To take a step away from horses but still be in Derbyland, go to The Blind Pig restaurant (1076 E. Washington St., 618-0600, theblindpiglouisville.com) in April to see “IDOL.” Artist David Green is donating a portion of his Hollywood-based art to the May 5 “Down a Derby.” That event will benefit WINGS, U of L’s Health Sciences Center HIV+ outpatient clinic.
Oaks and Derby brunches are the perfect time to reacquaint oneself with the mint julep. If you’re hungry for food and art on your way to the track on Thursday, May 3, stop by the Speed. You can eat, see “Renoir to Chagall: Paris and the Allure of Color,” then take their shuttle to and from Churchill Downs.
The Kentucky Museum of Art and Craft (715 W. Main St., 589-0102, kentuckyarts.org) is holding its 26th Annual Oaks Brunch fundraiser on Friday, May 4. But before you go, head down to KMAC’s shop to buy your Derby head covering.

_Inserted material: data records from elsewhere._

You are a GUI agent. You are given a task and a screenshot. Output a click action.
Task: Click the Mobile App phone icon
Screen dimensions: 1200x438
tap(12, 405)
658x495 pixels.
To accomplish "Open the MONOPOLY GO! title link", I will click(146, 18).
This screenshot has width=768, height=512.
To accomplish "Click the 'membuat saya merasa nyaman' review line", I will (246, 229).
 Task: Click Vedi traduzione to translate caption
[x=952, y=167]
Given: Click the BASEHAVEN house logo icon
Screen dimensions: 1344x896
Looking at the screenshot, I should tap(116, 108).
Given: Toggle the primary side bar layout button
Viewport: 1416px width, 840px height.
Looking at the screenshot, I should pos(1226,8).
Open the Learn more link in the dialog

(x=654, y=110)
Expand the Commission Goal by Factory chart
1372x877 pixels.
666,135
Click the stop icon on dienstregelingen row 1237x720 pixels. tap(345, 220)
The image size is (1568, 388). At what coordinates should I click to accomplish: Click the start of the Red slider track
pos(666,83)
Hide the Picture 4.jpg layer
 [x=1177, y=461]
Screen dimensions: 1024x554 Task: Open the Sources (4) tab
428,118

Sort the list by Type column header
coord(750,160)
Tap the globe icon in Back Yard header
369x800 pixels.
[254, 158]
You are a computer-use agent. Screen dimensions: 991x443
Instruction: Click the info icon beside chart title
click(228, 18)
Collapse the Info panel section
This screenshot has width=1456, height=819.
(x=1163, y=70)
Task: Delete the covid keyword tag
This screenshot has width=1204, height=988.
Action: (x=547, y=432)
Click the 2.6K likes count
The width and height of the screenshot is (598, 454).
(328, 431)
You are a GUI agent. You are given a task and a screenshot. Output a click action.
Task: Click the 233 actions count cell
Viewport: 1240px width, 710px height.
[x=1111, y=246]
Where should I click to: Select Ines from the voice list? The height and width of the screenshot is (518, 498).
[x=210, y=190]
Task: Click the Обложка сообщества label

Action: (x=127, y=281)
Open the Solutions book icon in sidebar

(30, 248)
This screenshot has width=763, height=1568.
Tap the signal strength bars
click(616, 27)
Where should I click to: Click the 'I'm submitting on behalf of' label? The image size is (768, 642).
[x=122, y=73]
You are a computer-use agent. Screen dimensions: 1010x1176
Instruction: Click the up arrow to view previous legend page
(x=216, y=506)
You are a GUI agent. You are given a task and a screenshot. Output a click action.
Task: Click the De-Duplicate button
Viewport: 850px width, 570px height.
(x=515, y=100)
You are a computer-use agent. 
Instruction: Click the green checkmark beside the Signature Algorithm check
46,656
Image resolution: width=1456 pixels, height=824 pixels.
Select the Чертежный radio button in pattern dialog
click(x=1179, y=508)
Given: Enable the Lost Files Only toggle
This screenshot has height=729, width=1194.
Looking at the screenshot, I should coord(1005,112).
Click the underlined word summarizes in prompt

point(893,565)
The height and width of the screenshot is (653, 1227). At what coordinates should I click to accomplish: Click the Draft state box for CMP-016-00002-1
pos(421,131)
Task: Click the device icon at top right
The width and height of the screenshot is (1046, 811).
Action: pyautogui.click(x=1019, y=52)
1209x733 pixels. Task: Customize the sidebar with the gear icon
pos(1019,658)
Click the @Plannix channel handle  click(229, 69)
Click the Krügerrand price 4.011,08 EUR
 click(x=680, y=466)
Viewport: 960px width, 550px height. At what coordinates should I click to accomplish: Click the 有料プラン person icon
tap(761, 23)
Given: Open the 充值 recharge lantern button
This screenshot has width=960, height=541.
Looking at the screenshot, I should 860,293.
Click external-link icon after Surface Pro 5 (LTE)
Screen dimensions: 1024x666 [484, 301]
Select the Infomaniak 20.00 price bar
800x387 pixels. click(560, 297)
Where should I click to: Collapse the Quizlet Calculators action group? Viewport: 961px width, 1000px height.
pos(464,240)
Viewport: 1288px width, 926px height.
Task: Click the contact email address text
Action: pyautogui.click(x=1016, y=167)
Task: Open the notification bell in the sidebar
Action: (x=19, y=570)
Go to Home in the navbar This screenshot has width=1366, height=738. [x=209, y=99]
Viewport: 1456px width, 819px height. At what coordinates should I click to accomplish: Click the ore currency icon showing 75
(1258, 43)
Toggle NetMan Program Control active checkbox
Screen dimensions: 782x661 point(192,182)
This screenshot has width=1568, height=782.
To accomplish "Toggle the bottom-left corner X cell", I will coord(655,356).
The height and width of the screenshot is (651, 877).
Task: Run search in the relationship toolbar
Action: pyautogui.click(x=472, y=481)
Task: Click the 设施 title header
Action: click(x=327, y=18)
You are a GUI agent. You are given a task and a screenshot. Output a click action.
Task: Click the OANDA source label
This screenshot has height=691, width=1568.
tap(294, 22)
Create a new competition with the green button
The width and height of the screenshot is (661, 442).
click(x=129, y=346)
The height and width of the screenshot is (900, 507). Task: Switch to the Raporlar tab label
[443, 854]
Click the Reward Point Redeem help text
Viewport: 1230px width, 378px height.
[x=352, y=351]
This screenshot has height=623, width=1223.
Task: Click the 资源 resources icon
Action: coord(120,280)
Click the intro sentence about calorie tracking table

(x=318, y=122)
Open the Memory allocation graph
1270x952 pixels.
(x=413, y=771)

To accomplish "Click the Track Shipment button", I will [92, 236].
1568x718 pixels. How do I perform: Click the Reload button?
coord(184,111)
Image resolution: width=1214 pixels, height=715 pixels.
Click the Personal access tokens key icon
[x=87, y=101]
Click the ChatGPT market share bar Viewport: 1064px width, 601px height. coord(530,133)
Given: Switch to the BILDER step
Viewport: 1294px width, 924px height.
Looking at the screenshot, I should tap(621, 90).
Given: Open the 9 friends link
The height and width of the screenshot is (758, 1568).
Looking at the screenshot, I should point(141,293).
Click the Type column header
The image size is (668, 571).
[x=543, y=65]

The hats by Sarah Havens (not to be confused with LEO’s Bar Belle Sara Havens, who may or may not be wearing a hat while drinking) are on display through the end of April.
The beautiful Victorian historic home that is the Brennan House and Gardens (631 S. Fifth St., 540-5145, thebrennanhouse.org) is also holding an Oaks Brunch with a trolley to the track.
The Third Annual Annmarie Art Breakfast on Saturday, May 5, is a fundraiser for the Annmarie Campbell Artist Scholarship at Murray State University and the Louisville Artists Syndicate. The breakfast will be at the United Way Building (334 E. Broadway); tickets are available at the Louisville Visual Art Association (3005 River Road, 896-2146, louisvillevisualart.org).
The Derby-themed F.A.T. Friday Trolley Hop this year is on April 27 (fatfridayhop.org). But during the May 4 First Friday Trolley Hop, many galleries will not be open; visit firstfridaytrolleyhop.com for closings.